Print the records below exactly, from the line containing "The height and width of the screenshot is (468, 624)." down to the line containing "Switch to the Dependencies tab", both lines included, and omit every picture.

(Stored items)
◆ ◆ ◆ ◆

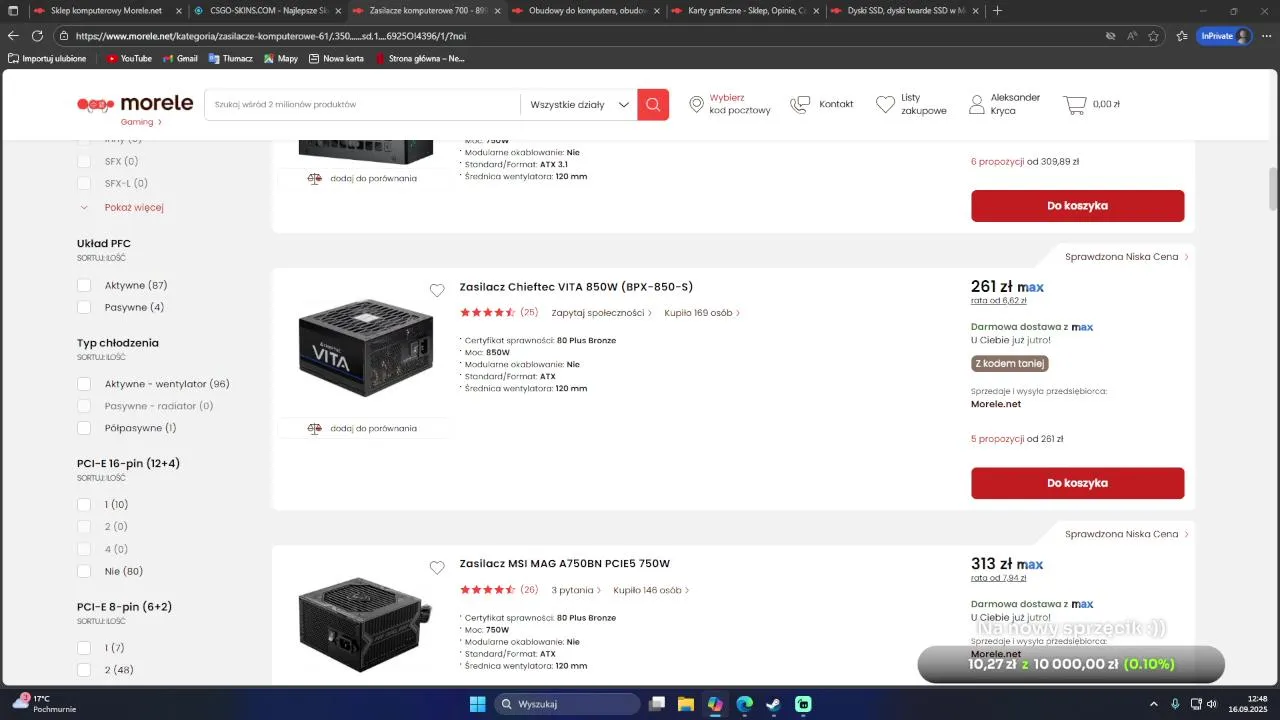Check the Półpasywne (1) cooling filter
The height and width of the screenshot is (720, 1280).
84,428
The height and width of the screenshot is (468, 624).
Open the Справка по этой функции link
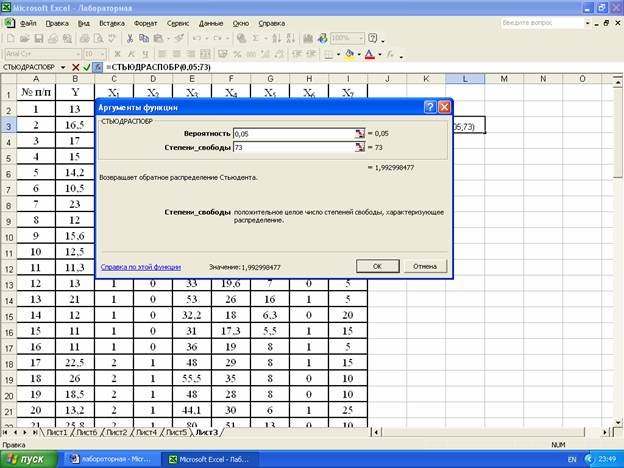139,267
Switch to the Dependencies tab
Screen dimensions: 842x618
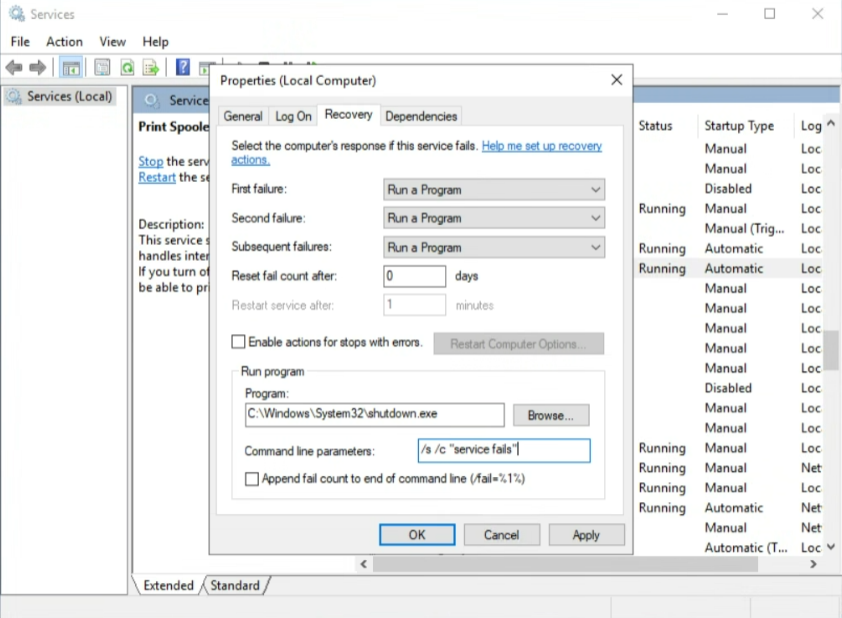[x=421, y=116]
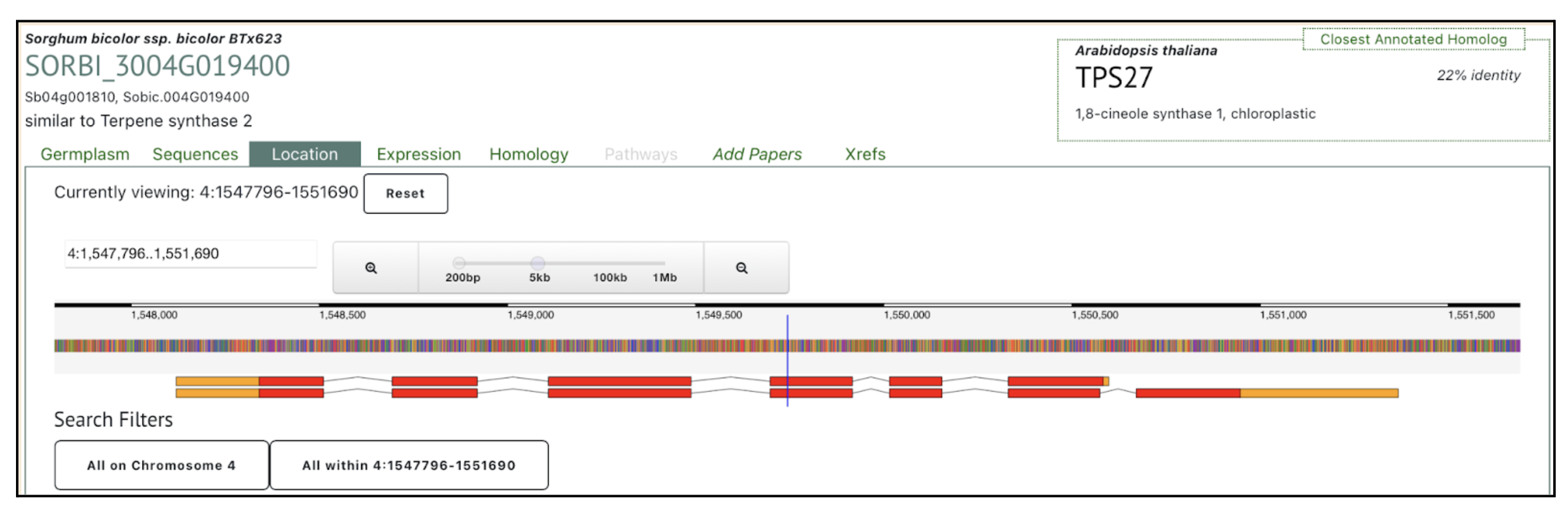Image resolution: width=1568 pixels, height=518 pixels.
Task: Click the zoom slider handle at 5kb
Action: [537, 263]
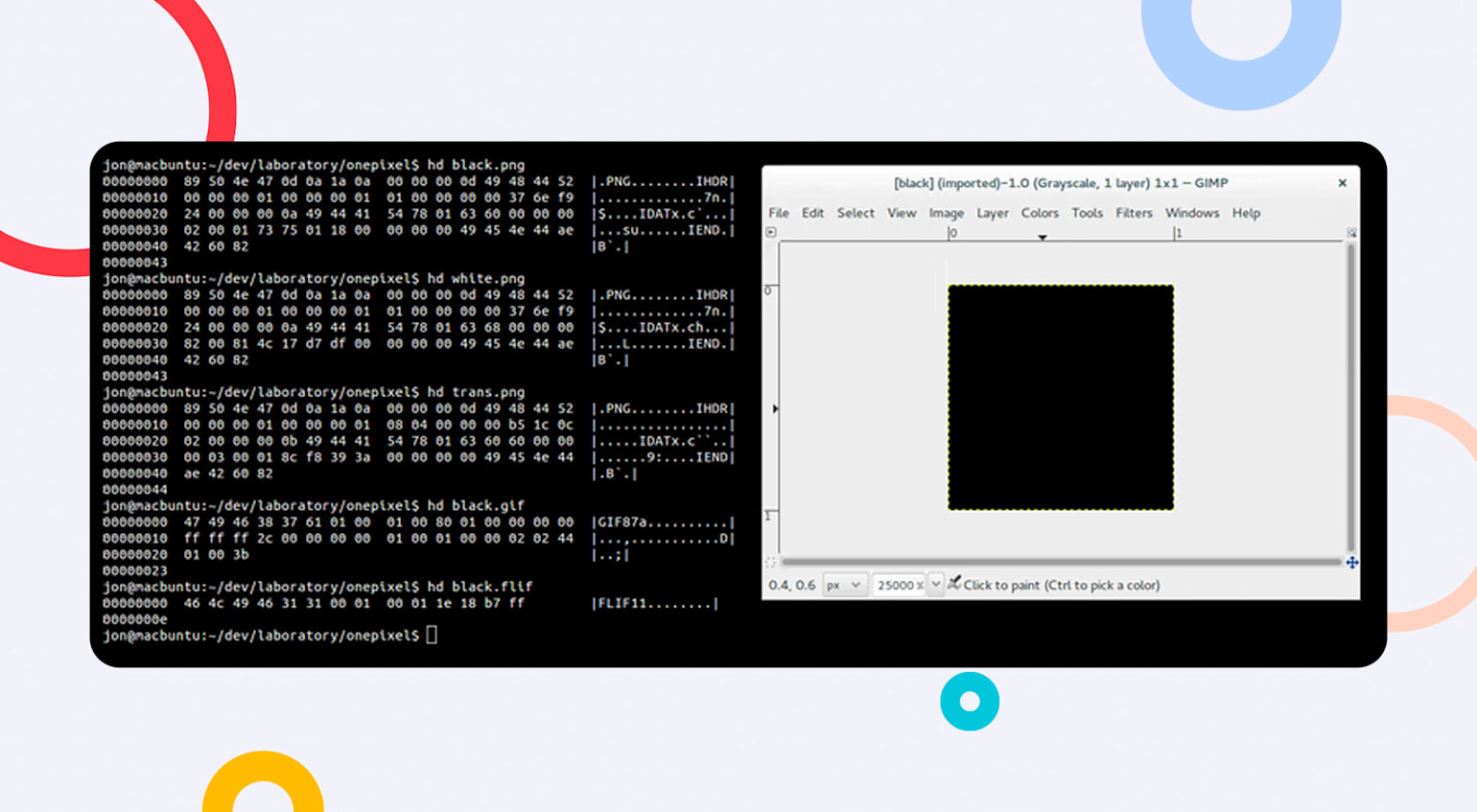Open the zoom level dropdown arrow
The image size is (1477, 812).
(x=935, y=585)
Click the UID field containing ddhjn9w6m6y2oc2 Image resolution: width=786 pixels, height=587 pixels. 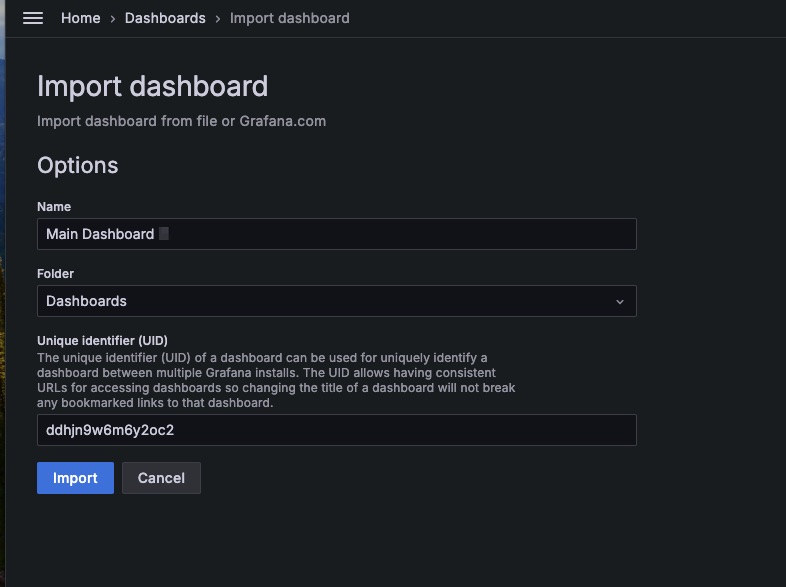tap(336, 430)
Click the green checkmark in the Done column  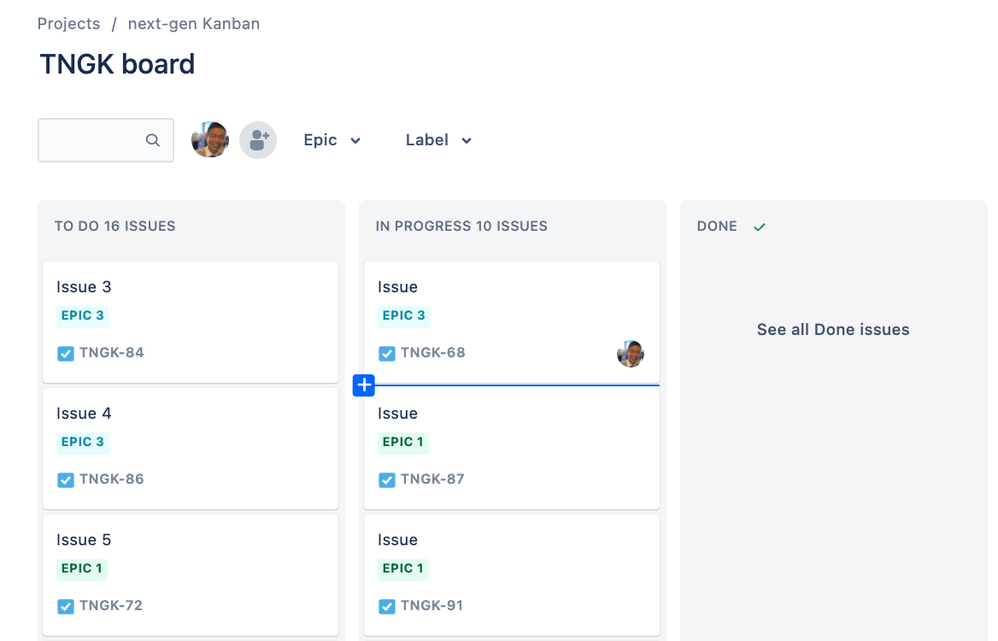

◆ ◆ ◆ ◆

> **Completed task**
The height and width of the screenshot is (468, 624).
Open the Справка по этой функции link
139,267
Switch to the Dependencies tab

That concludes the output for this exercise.